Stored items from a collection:
******************************
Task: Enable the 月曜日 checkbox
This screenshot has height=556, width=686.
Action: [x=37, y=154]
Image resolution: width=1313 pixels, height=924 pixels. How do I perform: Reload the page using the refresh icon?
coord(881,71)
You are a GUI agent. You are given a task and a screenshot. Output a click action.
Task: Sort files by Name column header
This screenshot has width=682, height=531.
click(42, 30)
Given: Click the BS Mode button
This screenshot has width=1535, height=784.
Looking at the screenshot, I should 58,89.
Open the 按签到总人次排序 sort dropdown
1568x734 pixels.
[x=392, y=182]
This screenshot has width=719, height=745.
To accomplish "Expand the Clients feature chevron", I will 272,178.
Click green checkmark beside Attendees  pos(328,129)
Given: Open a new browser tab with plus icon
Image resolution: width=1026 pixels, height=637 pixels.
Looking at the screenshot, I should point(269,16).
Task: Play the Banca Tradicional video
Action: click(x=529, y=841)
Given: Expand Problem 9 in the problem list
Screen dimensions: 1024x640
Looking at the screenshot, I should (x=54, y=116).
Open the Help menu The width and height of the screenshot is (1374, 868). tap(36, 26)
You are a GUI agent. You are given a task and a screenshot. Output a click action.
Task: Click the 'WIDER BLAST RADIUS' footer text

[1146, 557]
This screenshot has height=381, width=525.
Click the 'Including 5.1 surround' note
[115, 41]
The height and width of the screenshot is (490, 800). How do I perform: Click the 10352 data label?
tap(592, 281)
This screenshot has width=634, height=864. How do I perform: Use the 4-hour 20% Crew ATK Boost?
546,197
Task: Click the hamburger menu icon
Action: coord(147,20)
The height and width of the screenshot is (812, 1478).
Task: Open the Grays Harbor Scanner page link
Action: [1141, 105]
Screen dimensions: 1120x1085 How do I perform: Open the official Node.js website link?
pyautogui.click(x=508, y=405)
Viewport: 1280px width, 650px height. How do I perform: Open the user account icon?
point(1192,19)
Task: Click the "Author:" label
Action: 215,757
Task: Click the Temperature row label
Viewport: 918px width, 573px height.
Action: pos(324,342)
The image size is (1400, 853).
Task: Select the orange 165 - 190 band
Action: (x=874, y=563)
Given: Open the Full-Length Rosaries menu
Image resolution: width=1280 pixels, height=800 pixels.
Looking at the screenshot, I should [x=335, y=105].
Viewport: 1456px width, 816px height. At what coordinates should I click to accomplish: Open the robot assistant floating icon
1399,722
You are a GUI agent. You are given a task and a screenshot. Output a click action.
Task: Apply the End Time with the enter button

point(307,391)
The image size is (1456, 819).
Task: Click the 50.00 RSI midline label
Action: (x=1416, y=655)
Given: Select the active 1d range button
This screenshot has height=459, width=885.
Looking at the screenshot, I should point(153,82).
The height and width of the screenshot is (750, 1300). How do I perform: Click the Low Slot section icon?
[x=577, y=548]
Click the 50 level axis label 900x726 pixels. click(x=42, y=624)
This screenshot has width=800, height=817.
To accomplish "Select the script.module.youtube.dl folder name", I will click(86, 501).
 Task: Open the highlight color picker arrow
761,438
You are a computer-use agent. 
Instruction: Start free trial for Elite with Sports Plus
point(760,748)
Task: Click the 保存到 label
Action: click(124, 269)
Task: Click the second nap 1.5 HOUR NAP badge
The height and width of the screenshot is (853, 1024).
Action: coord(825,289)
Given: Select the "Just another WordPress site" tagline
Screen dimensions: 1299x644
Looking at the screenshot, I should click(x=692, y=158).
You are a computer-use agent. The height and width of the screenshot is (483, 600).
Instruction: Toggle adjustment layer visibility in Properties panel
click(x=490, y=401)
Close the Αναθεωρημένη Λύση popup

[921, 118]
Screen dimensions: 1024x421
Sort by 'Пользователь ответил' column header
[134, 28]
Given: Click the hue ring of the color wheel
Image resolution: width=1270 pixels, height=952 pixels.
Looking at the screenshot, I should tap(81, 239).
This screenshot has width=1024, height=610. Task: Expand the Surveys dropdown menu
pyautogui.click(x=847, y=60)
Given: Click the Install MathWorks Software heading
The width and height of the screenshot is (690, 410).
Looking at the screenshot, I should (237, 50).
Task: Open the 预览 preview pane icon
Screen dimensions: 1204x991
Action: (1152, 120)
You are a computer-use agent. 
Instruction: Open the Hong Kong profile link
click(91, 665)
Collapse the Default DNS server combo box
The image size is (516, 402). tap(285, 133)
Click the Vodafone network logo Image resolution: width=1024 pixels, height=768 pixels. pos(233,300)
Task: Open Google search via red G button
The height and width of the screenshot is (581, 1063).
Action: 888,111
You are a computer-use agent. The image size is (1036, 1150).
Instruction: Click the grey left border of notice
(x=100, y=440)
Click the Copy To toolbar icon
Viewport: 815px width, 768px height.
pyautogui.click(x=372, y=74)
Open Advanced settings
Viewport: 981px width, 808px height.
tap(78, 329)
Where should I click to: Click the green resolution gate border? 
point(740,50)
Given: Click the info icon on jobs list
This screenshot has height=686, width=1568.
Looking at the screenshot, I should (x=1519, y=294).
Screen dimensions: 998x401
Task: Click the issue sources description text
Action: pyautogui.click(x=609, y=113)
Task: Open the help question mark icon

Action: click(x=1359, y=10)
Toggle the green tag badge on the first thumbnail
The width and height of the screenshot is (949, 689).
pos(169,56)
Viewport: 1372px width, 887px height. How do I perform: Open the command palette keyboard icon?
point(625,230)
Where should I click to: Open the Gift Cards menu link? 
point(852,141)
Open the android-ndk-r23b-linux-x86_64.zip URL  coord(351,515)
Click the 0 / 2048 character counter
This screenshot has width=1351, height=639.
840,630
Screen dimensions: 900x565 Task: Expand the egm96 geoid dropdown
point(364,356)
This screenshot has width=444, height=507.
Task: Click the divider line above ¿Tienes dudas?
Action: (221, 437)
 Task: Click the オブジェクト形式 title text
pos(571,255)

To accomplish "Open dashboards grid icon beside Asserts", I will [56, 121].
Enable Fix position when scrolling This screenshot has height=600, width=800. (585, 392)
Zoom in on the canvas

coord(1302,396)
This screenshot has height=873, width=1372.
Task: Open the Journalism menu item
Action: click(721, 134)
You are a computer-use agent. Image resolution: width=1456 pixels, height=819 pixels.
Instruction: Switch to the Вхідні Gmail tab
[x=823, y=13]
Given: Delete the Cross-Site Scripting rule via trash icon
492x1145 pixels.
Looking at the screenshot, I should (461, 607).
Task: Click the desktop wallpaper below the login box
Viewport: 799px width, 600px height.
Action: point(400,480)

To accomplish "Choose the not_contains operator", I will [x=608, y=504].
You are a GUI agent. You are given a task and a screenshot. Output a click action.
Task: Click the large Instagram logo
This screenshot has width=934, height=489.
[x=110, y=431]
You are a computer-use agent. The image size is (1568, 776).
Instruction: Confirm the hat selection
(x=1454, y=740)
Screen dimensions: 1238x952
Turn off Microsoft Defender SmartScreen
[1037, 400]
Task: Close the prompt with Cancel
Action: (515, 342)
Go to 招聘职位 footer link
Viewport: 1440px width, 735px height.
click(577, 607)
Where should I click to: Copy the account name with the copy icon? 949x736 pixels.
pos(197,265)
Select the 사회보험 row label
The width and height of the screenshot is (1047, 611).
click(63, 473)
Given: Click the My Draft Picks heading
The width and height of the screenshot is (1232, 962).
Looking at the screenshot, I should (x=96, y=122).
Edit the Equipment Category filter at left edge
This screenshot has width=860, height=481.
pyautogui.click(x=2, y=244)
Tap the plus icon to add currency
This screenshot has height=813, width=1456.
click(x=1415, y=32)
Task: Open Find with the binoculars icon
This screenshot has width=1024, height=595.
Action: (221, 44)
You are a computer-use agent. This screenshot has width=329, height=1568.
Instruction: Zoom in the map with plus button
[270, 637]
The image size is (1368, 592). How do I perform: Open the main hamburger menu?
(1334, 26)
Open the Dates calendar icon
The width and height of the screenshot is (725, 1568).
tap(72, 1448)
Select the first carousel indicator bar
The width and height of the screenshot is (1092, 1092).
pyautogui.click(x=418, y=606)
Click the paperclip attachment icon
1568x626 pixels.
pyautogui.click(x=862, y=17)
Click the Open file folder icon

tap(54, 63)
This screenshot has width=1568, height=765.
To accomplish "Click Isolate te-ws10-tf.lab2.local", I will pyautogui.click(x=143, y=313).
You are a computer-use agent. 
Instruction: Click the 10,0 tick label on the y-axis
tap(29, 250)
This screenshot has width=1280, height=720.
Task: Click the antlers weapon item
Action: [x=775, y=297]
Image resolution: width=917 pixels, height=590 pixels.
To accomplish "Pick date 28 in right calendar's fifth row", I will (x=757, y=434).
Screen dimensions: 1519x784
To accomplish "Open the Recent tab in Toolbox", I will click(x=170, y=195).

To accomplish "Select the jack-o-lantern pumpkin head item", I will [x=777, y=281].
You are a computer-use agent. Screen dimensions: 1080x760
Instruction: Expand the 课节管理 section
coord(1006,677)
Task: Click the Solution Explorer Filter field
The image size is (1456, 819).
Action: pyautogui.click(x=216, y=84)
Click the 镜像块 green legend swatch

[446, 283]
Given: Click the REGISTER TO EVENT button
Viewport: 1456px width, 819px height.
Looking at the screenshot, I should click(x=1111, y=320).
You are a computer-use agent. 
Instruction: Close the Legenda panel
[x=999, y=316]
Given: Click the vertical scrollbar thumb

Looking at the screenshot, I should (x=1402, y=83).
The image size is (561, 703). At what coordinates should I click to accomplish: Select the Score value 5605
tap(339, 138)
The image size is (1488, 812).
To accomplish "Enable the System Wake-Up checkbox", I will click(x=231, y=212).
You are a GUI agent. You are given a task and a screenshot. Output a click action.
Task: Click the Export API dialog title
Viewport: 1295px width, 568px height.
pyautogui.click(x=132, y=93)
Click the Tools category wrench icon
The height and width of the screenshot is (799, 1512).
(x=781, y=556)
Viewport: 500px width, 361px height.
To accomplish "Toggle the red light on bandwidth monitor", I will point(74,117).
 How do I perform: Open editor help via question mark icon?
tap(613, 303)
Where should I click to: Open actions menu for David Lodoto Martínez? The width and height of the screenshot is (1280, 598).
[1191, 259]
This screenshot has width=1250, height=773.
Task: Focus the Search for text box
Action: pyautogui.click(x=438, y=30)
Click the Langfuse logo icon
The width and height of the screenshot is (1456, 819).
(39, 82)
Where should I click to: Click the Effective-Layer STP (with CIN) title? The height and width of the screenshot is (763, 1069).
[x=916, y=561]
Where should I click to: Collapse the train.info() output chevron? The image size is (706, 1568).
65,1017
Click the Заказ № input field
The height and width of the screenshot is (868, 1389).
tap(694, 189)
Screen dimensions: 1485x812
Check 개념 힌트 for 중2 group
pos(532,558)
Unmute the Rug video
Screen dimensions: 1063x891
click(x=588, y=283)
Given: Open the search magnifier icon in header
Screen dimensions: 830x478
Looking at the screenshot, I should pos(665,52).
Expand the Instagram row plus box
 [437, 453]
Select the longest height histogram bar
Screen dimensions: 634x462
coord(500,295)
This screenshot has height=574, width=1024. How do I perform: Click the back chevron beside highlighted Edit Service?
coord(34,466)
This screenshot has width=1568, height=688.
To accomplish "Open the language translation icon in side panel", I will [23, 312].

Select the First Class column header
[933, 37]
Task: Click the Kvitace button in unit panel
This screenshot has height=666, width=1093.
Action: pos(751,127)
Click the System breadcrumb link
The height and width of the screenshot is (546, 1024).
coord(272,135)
******************************
> _REQUEST_: Reproduce the entries verbatim, from the first line through the line containing "I will 272,178.", including both of those lines.

> _TASK SOLUTION_:
Task: Enable the 月曜日 checkbox
This screenshot has height=556, width=686.
Action: [x=37, y=154]
Image resolution: width=1313 pixels, height=924 pixels. How do I perform: Reload the page using the refresh icon?
coord(881,71)
You are a GUI agent. You are given a task and a screenshot. Output a click action.
Task: Sort files by Name column header
This screenshot has width=682, height=531.
click(42, 30)
Given: Click the BS Mode button
This screenshot has width=1535, height=784.
Looking at the screenshot, I should 58,89.
Open the 按签到总人次排序 sort dropdown
1568x734 pixels.
[x=392, y=182]
This screenshot has width=719, height=745.
To accomplish "Expand the Clients feature chevron", I will 272,178.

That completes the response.